Hidden Ankle: This is normally a resting pose and tends to be a recovery point after a fairly vigorous turtle session. Standing with your feet shoulder width apart peer down toward your feet with your chin (whichever one you want) firmly tucked against your chest. Attempt to see your ankles, the point of this exercise is not to actually see your ankles, thus the “hidden” but to catch a breather and prepare mentally for your next pose.

Burning Knee: Burning knee is a bit tricky and is not recommended with those with an inseam of less than thirty inches. Place either foot firmly on the ground while sitting on the edge of the bed – clearly if you have less than a thirty-inch inseam this simply isn’t possible. While maintaining your balance and grasping your sock in both hands begin bending your leg inward toward your body advancing your foot up the opposite leg. Maintaining proper form and balance is the key here. Studies have shown that this approach is only successful in 3.76% of the known attempts. Additionally, stop immediately if you experience an “popping” of the knee or light headedness. If you awake on the floor and your knee continues to burn you have obviously exceeded the recommended parameters of this particular pose.
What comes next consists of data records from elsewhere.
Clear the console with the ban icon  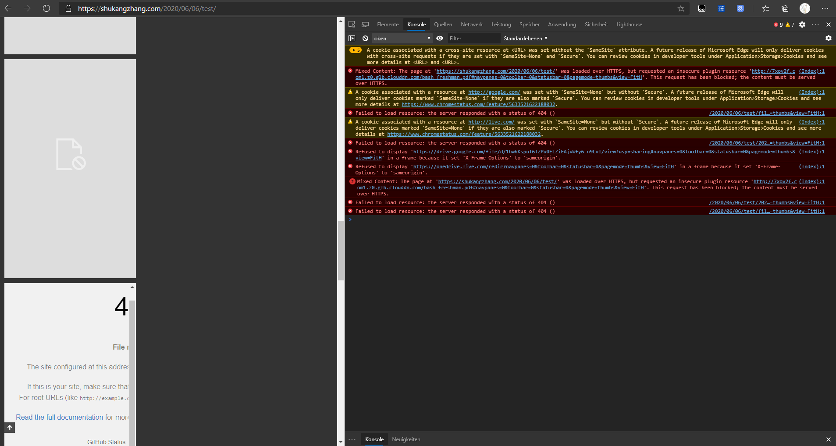(365, 39)
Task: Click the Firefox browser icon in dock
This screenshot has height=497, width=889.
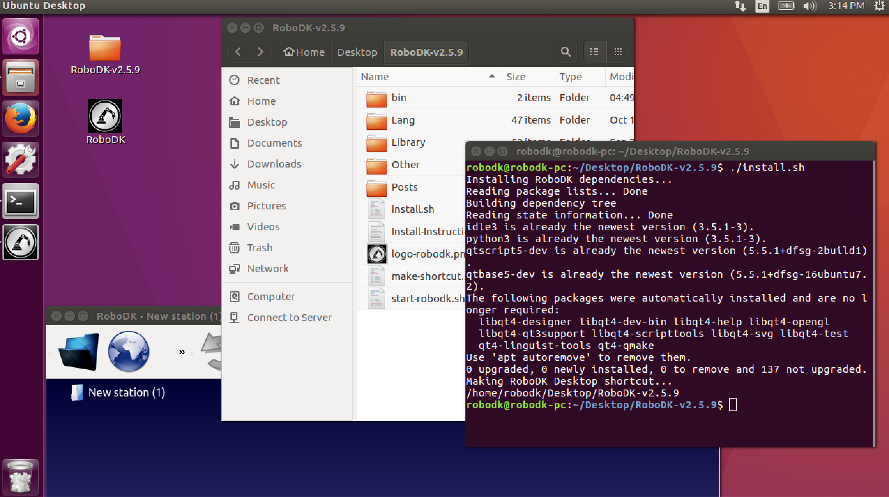Action: 21,117
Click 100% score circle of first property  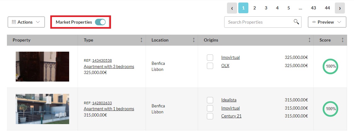coord(330,66)
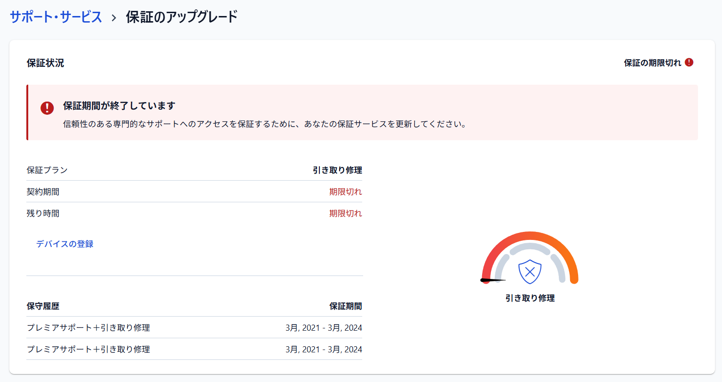Screen dimensions: 722x382
Task: Click the red-orange outer arc of the gauge
Action: [x=530, y=235]
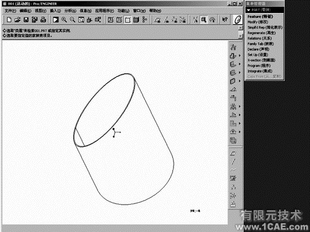
Task: Select Feature (特征) in menu manager
Action: point(260,17)
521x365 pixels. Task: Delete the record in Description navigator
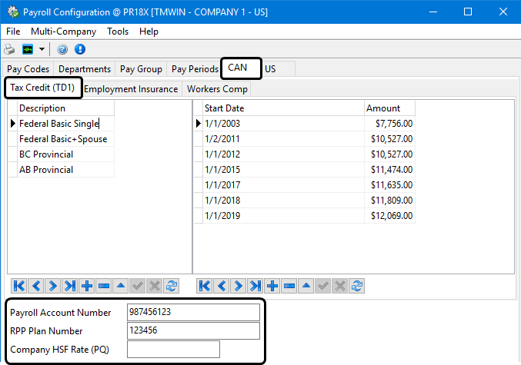coord(104,286)
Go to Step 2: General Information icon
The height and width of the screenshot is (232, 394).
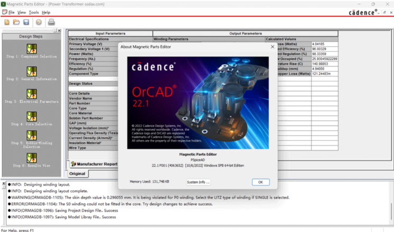tap(32, 71)
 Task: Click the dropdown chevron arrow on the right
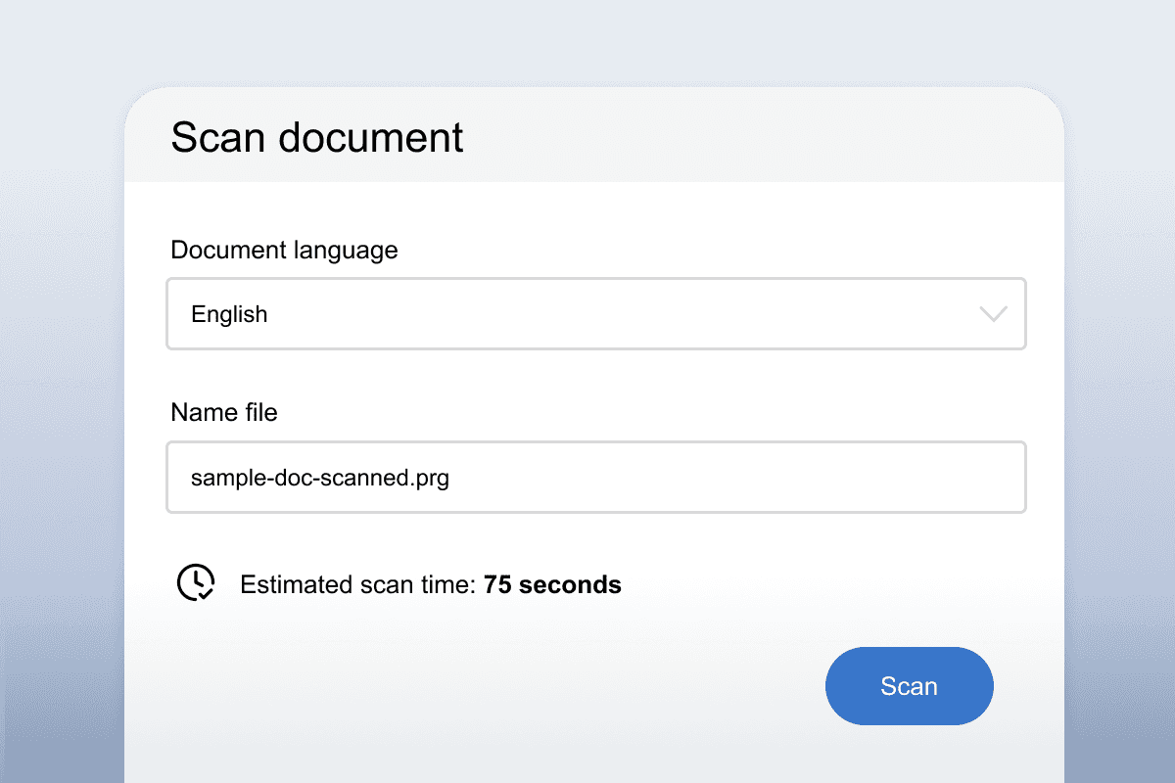pyautogui.click(x=993, y=313)
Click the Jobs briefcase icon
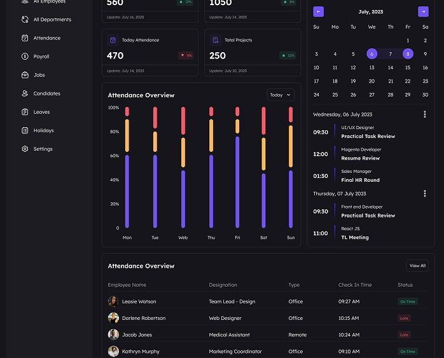 (25, 75)
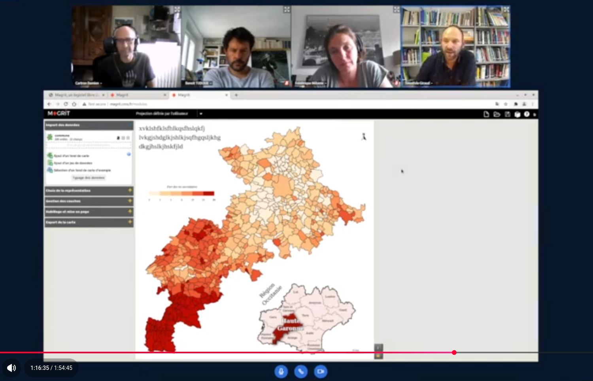Toggle the camera in the call bar

click(x=321, y=372)
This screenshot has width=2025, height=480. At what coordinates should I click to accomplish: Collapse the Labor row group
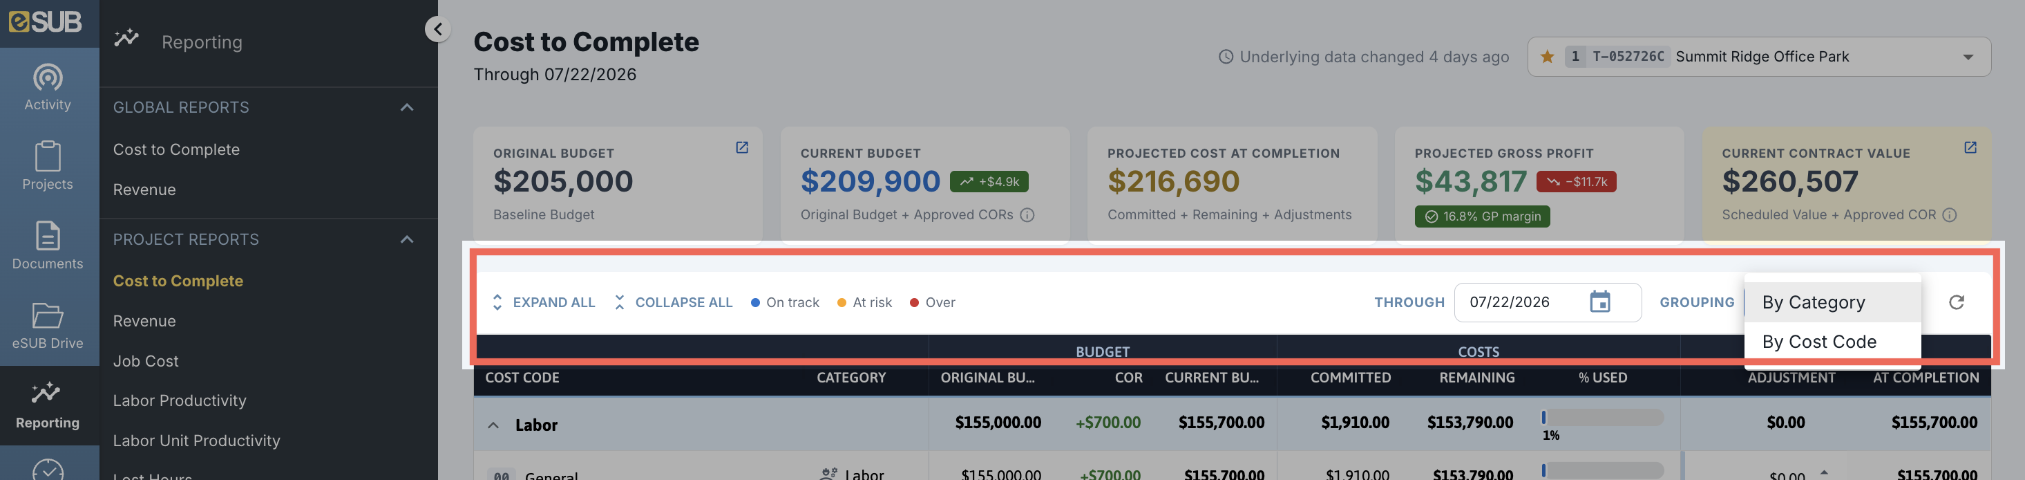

Note: This is an excellent time to return to the Hidden Ankle pose and reaffirm your commitment to the lobby meeting in seventeen minutes – you can do this!

Crouching Buddha: Personally, I have found this to be the most effective pose, but I encourage you to put the time in and work your way up to this – not a beginner’s move. This move requires a bit of balance, bravery, and well just plain faith. Begin by assuming a half cross legged position on the edge of the bed – while bringing your second leg into position rapidly sneak your sock over the toes and heel before your body is aware of what you are doing. Your sock will begin traveling up your calf as you complete the move and approach a full cross-legged position. DO NOT HOLD this position rapidly shift your weight grabbing the second sock and repeat on the opposite side. The key here is not to hesitate giving your body a chance to catch on to what you are doing. You now have seven minutes before you’re expected in the lobby.

Panting Buddha:  Once your second sock is firmly in place with no chance of slipping off you may maintain the Buddha position while attempting to catch your breath. Once again this is a resting position that allows you to re-oxygenate yourself and contemplate the overwhelming number of carbs on the buffet downstairs.

Hopefully this brief tutorial will alleviate some of the stress associated with being a road warrior of substance. For all of you “others” now you understand the glistening sheen we show up with and why having “turkey bacon” on the buffet is just rude. Oh and no we don’t want a protein bar, be a thoughtful travel companion and bring the car around – whoever parked three rows out was just being spiteful.